Ignoring him, Antonov turned to the chairman. “I suggest we use her as bait,” he said. “She clearly came here to learn of our
nuclear
,” he glanced sourly in Morozov’s direction, “weapons. Perhaps the Confederation fools hope to find them still in their storage bunkers at the Central Facility.” The place where the weapons were built and stored, a massive underground labyrinth of nuclear labs and storage bunkers deep in the mountains to the north, had never been given a name, only a bland project number. Yet everyone who knew about its true function simply called it the Central Facility. It was an underground fortress, protected by a full division, over fifteen thousand men, who were stationed inside the facility and in several well-concealed garrisons nearby. If there was an impregnable location on the entire planet, that was it. “I say, let them find the Central Facility. Let them come for the weapons. Let them
try
.”

* * *

Valentina lay naked on the frigid bare concrete of the cell, eyes closed, feigning unconsciousness. She was handcuffed, with the cuffs chained to a ring bolt set in the floor. Her face and body were badly bruised and bloodied from the beatings she had received. Her interrogators had been quite professional about it, and no doubt would have been disappointed had they gotten any information out of her so soon. They had not raped her yet, but she knew that would not be far off. The pain she had endured thus far was hardly trivial, but it was something she had been conditioned to in her training: they would not break her through mere physical torture.

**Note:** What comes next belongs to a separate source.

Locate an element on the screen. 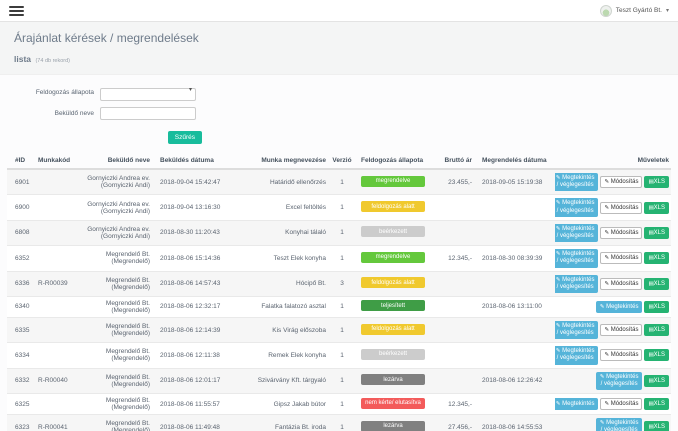 The height and width of the screenshot is (431, 678). status-badge: feldolgozás alatt is located at coordinates (393, 329).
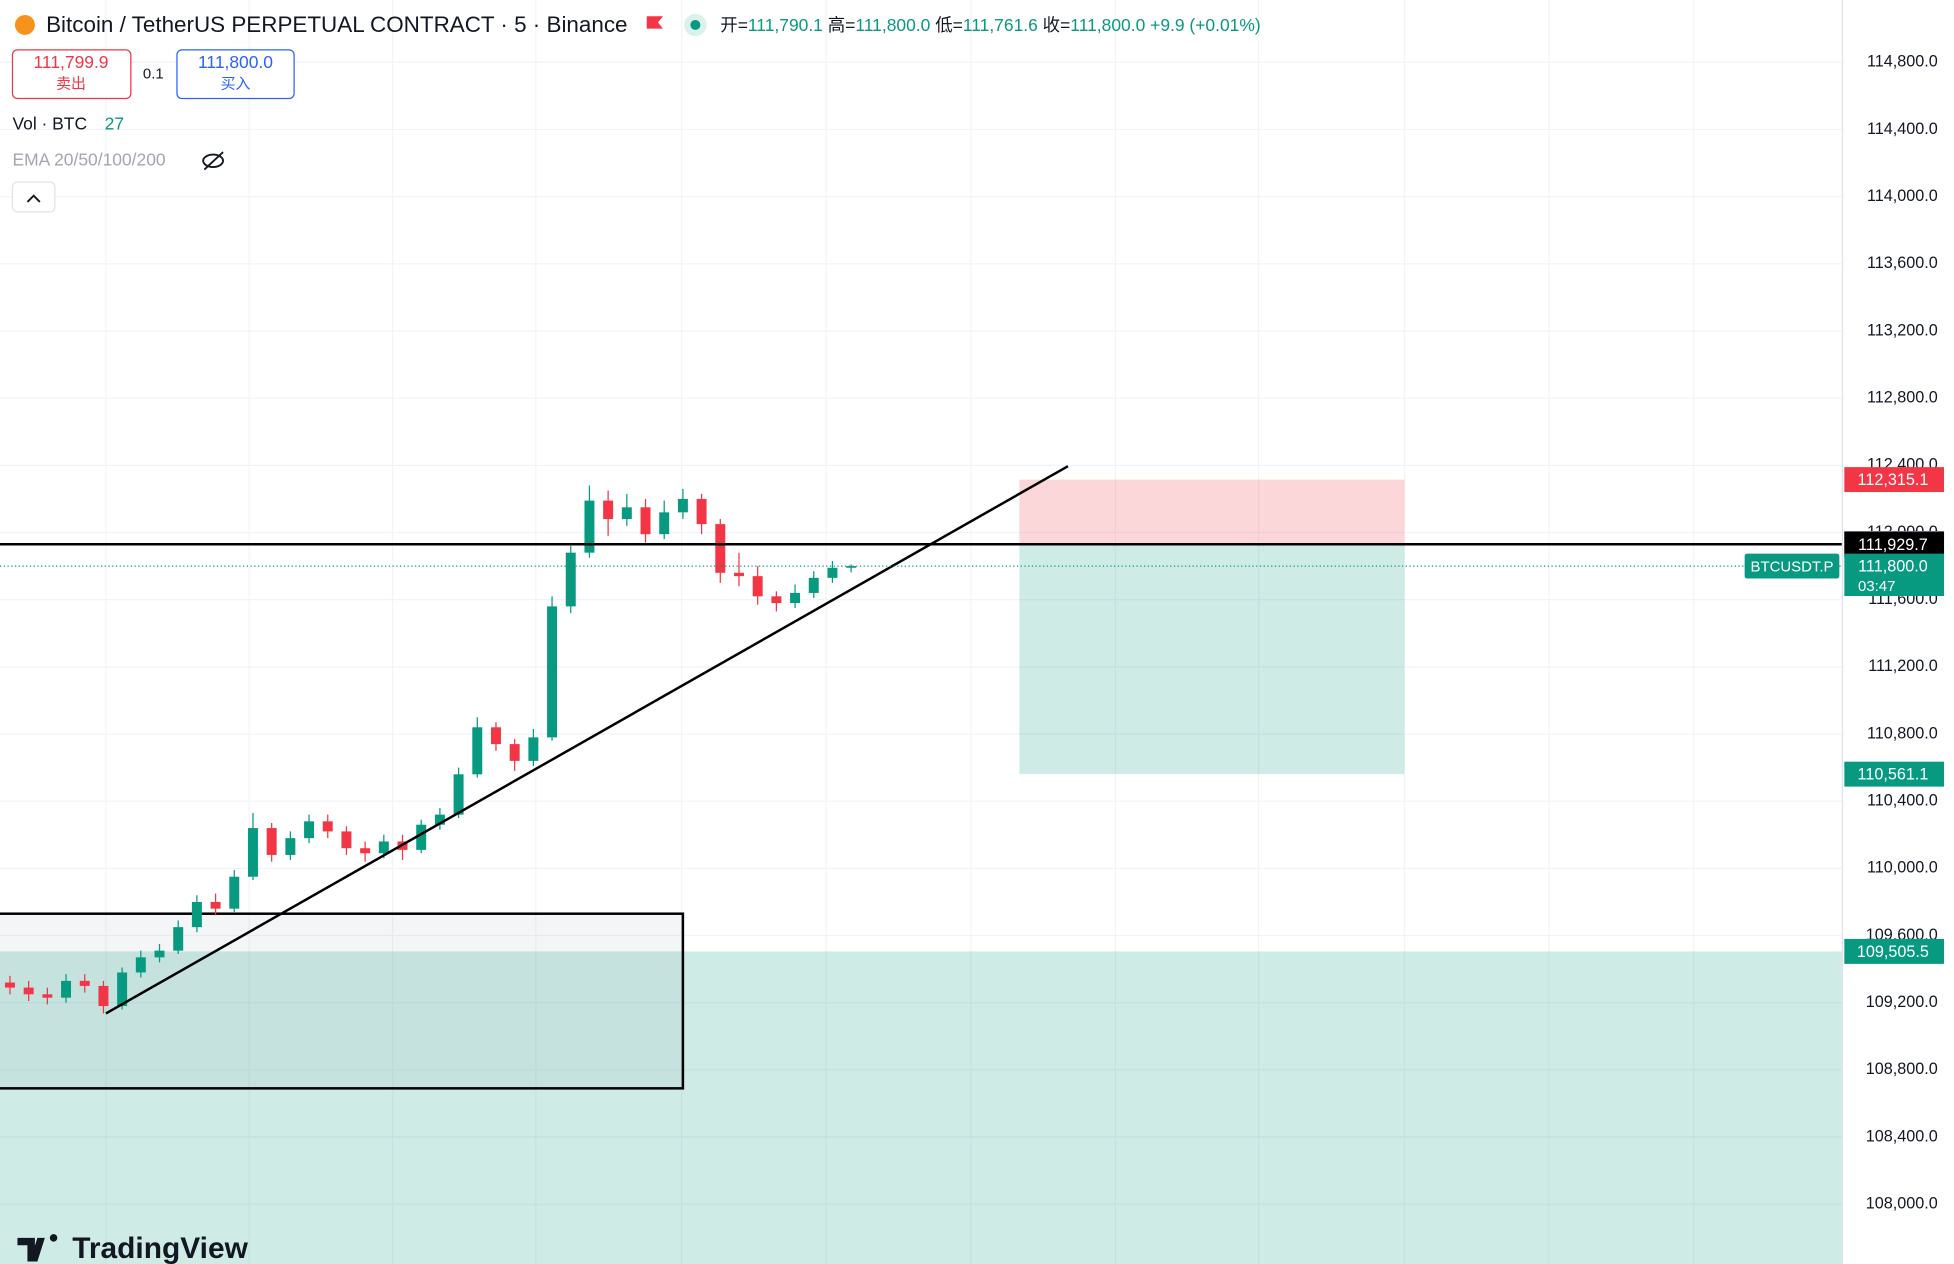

She was surprised that they had not already tried to use drugs on her, although that would also do them little good: she had chemical implants that had been inserted into her body at several key locations, deep in the muscle tissue. Transparent to modern medical imaging technology, they would react to a variety of drugs that were typically used for interrogation purposes, counteracting their effects. It would be up to her acting skills to convince her tormentors that she was under the influence of whatever drugs they chose to use, while keeping her wits about her, prepared to take advantage of any opportunity to escape. If that moment never came, one of the implants was a failsafe device: once the level of certain chemicals in her bloodstream reached a critical threshold, the implant would automatically release a poison that would kill her almost instantly. She would tell her captors nothing other than what she might choose to say to further her own goals.